WHAT YOU WILL DO:
1. Answer these questions from the circuit breaker text:
(a) Which part of the spirally-wound spring slides on a bearing surface of the movable contact?
(b) On what is the movable contact articulated?
(c) How many helicoidal wire windings does the spring comprise?
2. From the circuit breaker text, return word for word the passage starting at "Multiple current-limiting circuit" and ending at "helicoidal wire windings.".
3. Write the next part of the circuit breaker text, picking up after its final sentence.

TEXT FOR ANALYSIS:
_ _ _ _ _ _ _
Multiple current-limiting circuit breaker with electrodynamic repulsion

A multipole circuit breaker having a movable contact for each pole, the movable contact being biased by a spirally-wound spring including a feeler part which slides on a bearing surface of the movable contact to modify the application point of a pressure force P in a second active repulsion position, resulting in a decrease of the restoring torque before operation of the mechanism. The movable contact is forked-shaped and is articulated on an eccentric spindle parallel to the rotation axis of the bar. The spirally-wound spring is mounted to float in the recess of the bar, and comprises two helicoidal wire windings.
_ _ _ _ _ _ _
DATA SECTION:
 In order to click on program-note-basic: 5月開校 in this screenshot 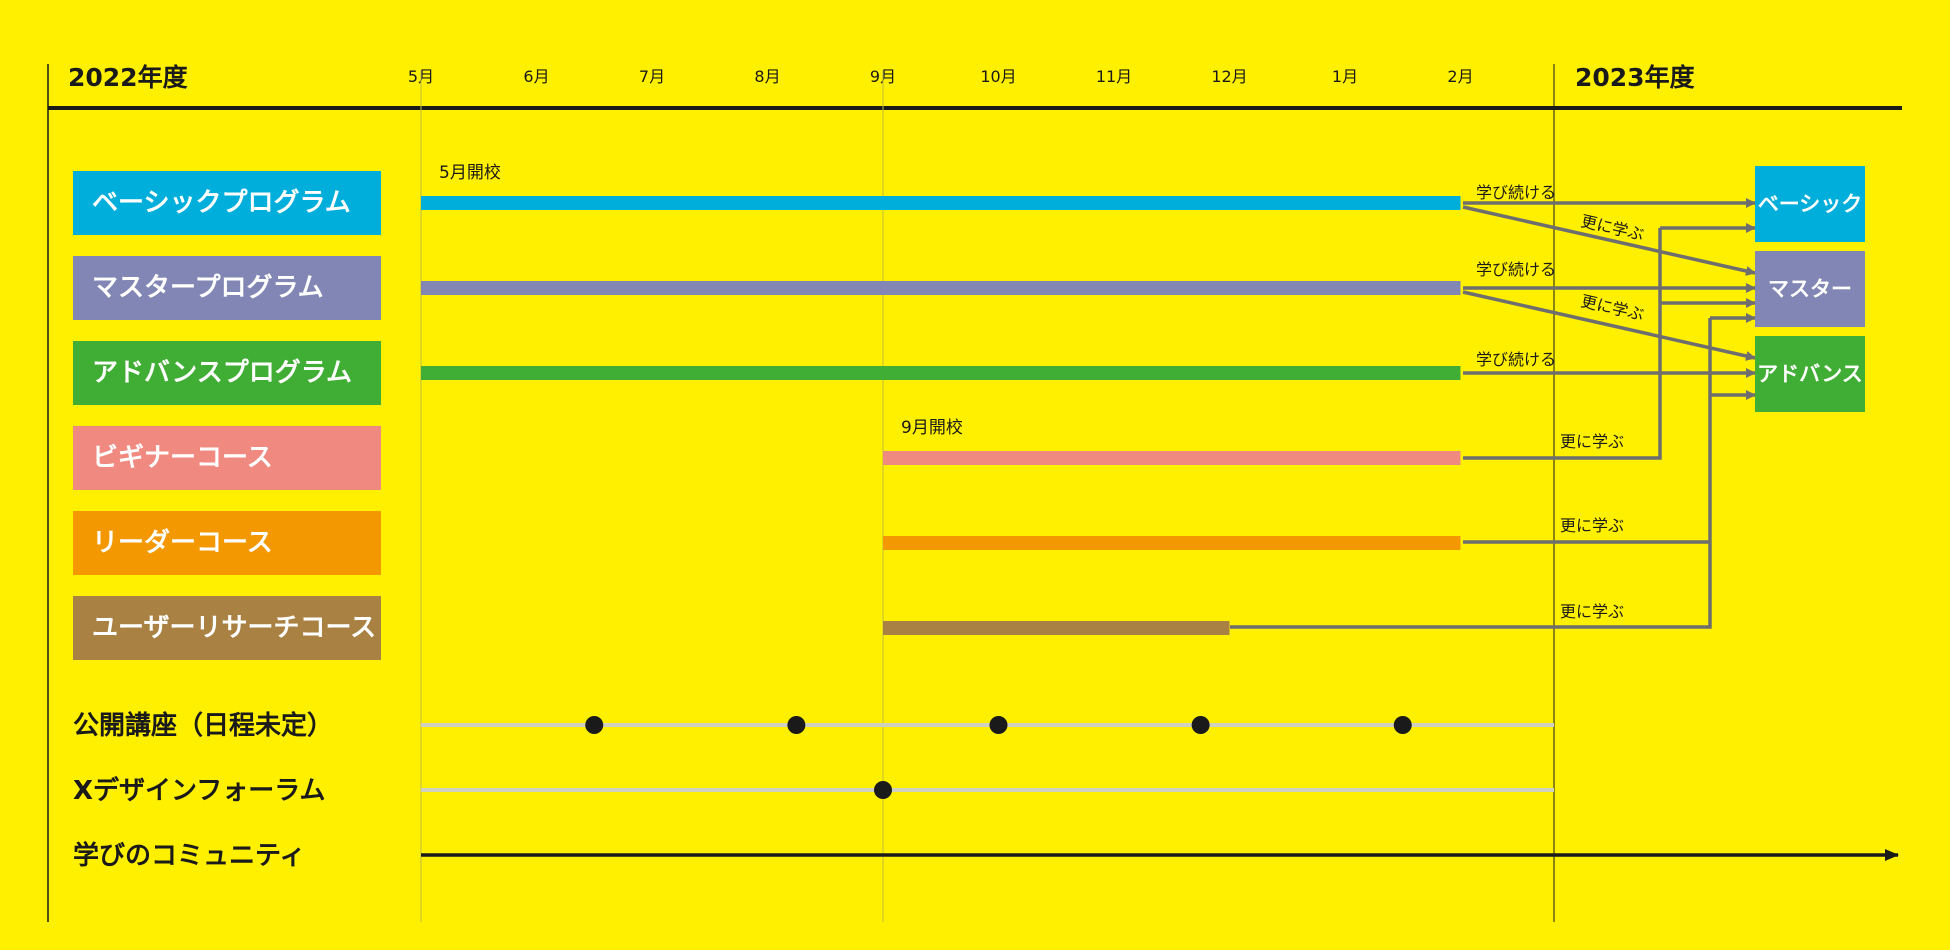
_ _ _ _ _ _ _
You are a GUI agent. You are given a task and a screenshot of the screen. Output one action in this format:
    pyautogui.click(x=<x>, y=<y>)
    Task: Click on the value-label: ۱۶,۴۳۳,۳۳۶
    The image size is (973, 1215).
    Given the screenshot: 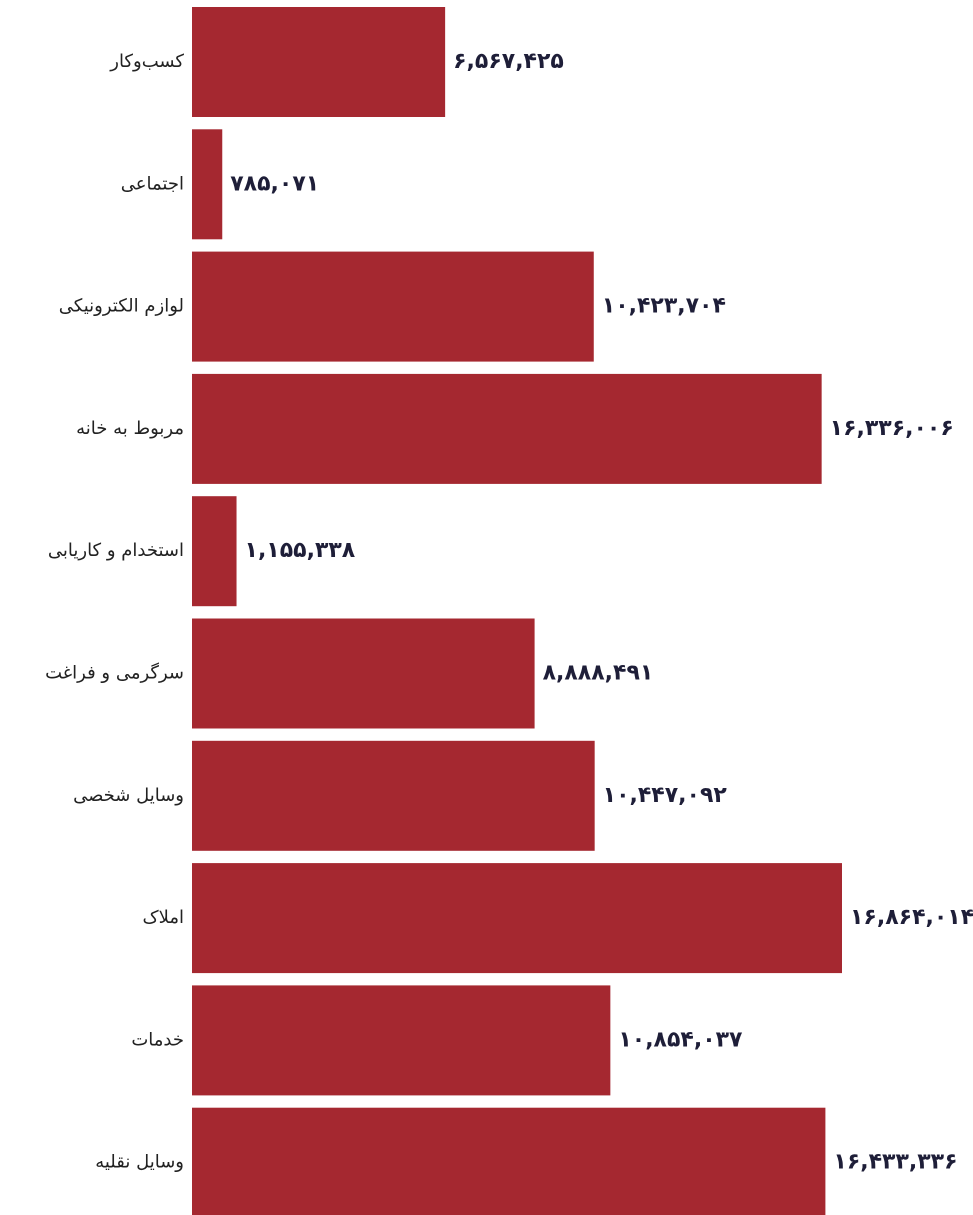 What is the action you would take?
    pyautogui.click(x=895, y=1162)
_ _ _ _ _ _ _
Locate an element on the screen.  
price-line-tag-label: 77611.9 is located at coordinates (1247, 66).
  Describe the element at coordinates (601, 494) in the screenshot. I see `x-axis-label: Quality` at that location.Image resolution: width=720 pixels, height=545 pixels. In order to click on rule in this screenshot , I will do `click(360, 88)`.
_ _ _ _ _ _ _
LIST OF ANSWERS:
1.
(a) A feeler part.
(b) On an eccentric spindle parallel to the rotation axis of the bar.
(c) Two.

2.
Multiple current-limiting circuit breaker with electrodynamic repulsion

A multipole circuit breaker having a movable contact for each pole, the movable contact being biased by a spirally-wound spring including a feeler part which slides on a bearing surface of the movable contact to modify the application point of a pressure force P in a second active repulsion position, resulting in a decrease of the restoring torque before operation of the mechanism. The movable contact is forked-shaped and is articulated on an eccentric spindle parallel to the rotation axis of the bar. The spirally-wound spring is mounted to float in the recess of the bar, and comprises two helicoidal wire windings.

3.
BACKGROUND OF THE INVENTION 
The invention relates to a multipole current-limiting circuit breaker with 
molded insulating case, housing: 
a current interrupting device having per pole contact elements separable by 
electrodynamic repulsion, and at least one arc extinguishing chamber, 
an operating mechanism having a toggle associated with a connecting spring, 
and with a trip device, 
a switching bar made of insulating material acting as support for the 
movable contacts of all the poles, said bar being mechanically coupled to 
the toggle to be moved by the mechanism between the closed position and 
the open position of the contacts, 
a handle coupled to the mechanism and passing through an aperture in the 
front panel of the case, 
the movable contact of each pole being formed by a contact arm articulated 
on a spindle securedly united to the bar, said movable contact being able 
to be moved by electrodynamic repulsion from a first rest position to a 
second active position, and the spindle of the movable contact being 
eccentric with respect to the rotation axis of the bar, 
and flexible means comprising a spring housed in a recess of the bar to 
provide the contact pressure and to slow down the drop-back of the movable 
contact to the first rest position, the spring sliding on a bearing 
surface of the movable contact to modify the application point of the 
pressure force P in the course of the opening travel.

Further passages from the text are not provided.